Severe Potential on Monday Night

Showers and a few thunderstorms have been rolling through northern Mississippi, Arkansas, and western Tennessee throughout the day on Monday, but will increase in number and intensity into Monday night. A slow-moving system that helped bring lots of ice and wintry conditions to the Central Plains is driving a Marginal Risk (category 1 of 5) for severe weather this evening, mainly along and west of the Mississippi River.

With a Marginal Risk (category 1 of 5) of severe weather this evening across the Memphis metro, be on the lookout for heavy downpours, thunder, and some strong winds on occasion. These storms should weaken by the overnight hours. (NWS/SPC)
The key takeaways from the threat of these storms will be locally heavy downpours, thunder, and brief strong wind gusts. Not every passing shower or thunderstorm will produce these, however. Showers may continue into the overnight hours and early on Tuesday, but the thunderstorm threat should abate by about midnight tonight. Temperatures this evening will fall off into the mid to upper 50s. Winds continue out of the south between 10 to 15 mph.

Continued Showers Possible

More showers and an isolated thunderstorm are possible throughout the rest of the week as this expansive low pressure system slowly inches east. A cold front should be passing through the region early Tuesday morning, with a wind shift accompanying it from the south to the west. Temperatures will fall off slightly, with highs in the upper 50s to low 60s on Tuesday and Wednesday. Overnight lows should only drop off into the upper 40s to mid 50s, a far cry from how low those temps should be this time of year. (Our average low temperature in mid-January is near the freezing mark!)

The same system that brought very icy conditions to the Central Plains this weekend will slowly push east, bringing a continued chance of showers and thunderstorms through this week for the Memphis area. The map above is valid at 6pm Tuesday. (NWS/WPC)

Another round of rain/storms

Temperatures will rebound on Thursday, with highs in the mid-60s in the metro, but with an increased chance of showers and thunderstorms as the slow-moving stationary front to our south continues to push out and low pressure develops to our southwest and moves across the area. A couple of those storms could be severe Thursday afternoon and into the evening. However, that rain will give way to a good start to your weekend, with temps nearing 70 degrees and partly sunny skies on Friday into Saturday. Lows remain comfortable for January, in the mid-50s, just cool enough to need a light jacket when taking the kids to school in the morning.

Early next week

As one system exits our picture late this week, another is taking shape over the west coast. That system could once again bring showers and thunderstorms late in the weekend into early next week to the Memphis area, with the best chance coming on Sunday. A chance of showers continues to hold in the forecast through at least Monday, with temperatures taking a dive into the 50s for highs and 40s for lows to start your next work week.

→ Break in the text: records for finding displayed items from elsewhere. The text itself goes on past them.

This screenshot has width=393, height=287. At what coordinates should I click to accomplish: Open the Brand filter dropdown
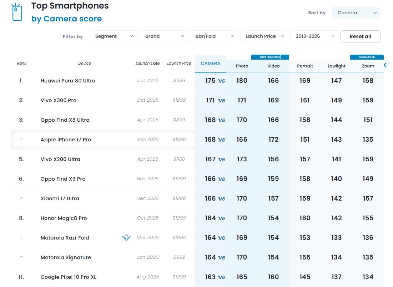point(164,36)
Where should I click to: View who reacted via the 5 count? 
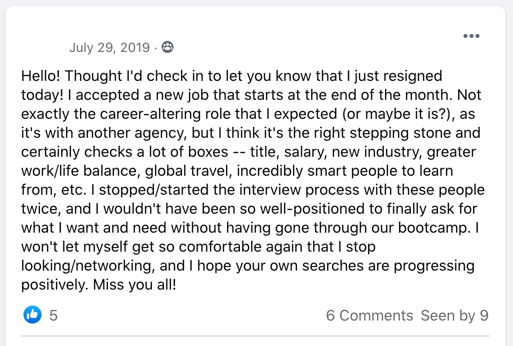(x=54, y=316)
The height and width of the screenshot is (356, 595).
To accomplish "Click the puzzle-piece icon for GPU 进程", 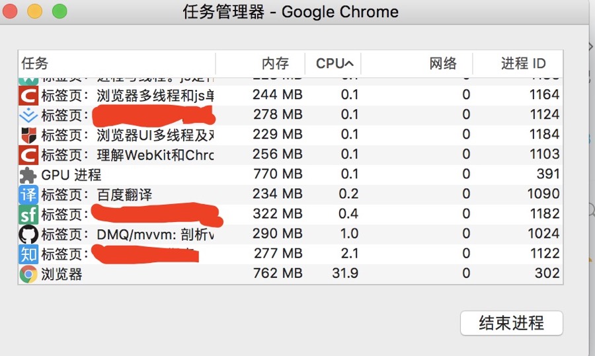I will click(28, 174).
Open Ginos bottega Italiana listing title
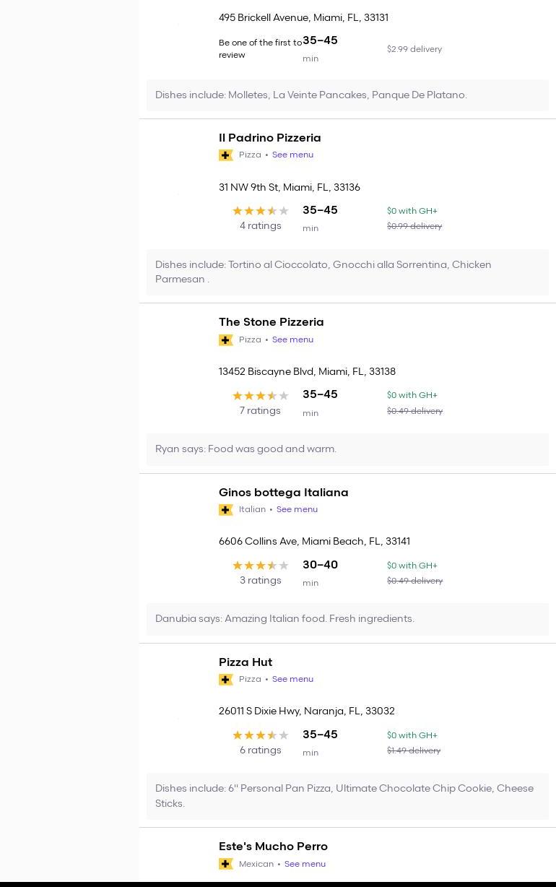This screenshot has height=887, width=556. coord(283,493)
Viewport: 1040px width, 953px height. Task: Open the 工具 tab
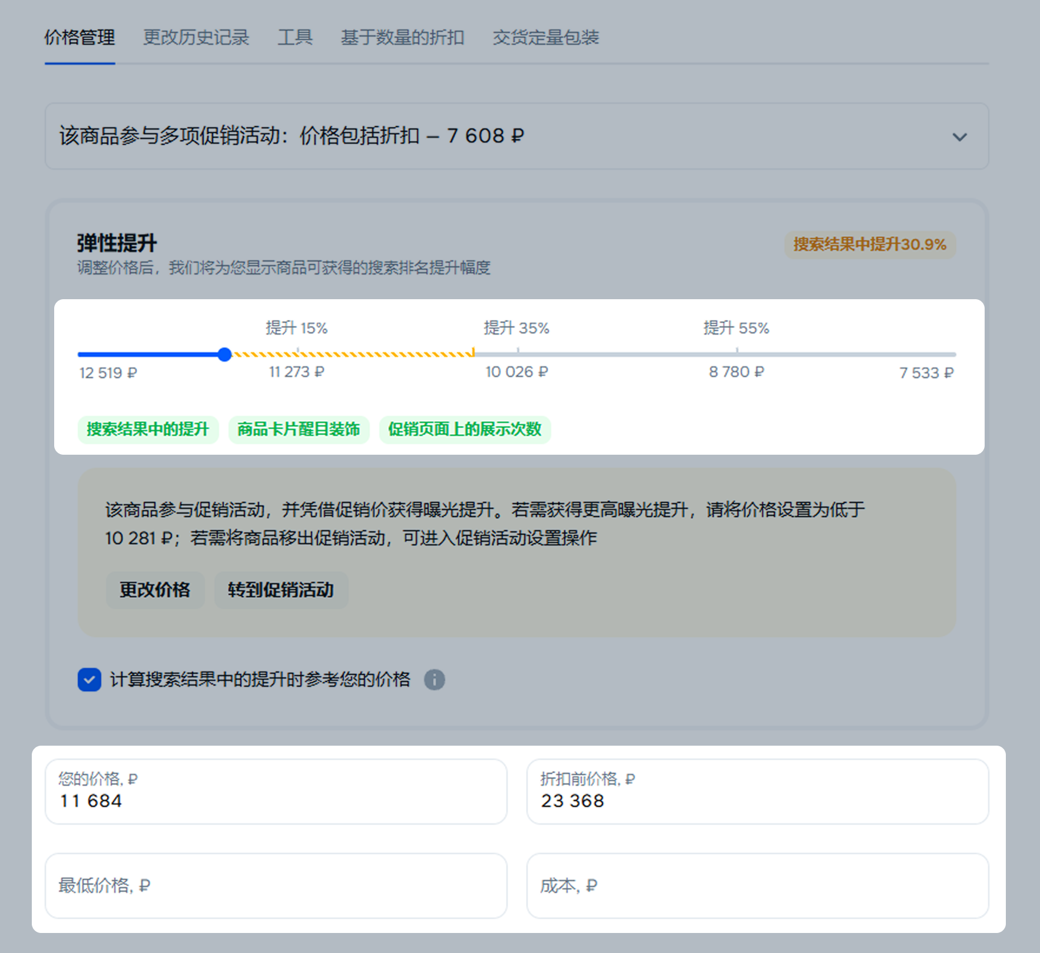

Where is winter, you might ask? Most of the eastern U.S. has been under well above average temperatures for the past week or so. However, long range models suggest that warm pool will be cooling off and winter-like temperatures could make a comeback as soon as the end of this month.

NOAA's 8-14 day temperature outlook covering January 24-30 suggests that warmer temperatures across the eastern half of the country will weaken, letting old man winter back in. (NWS/CPC)
Be sure to stay on top of the human-powered MWN Forecast this week and into the next by downloading the MWN mobile app or bookmarking our website. We’ll provide continuous updates on our social media platforms as well. Links to all of these tools can be found below this post.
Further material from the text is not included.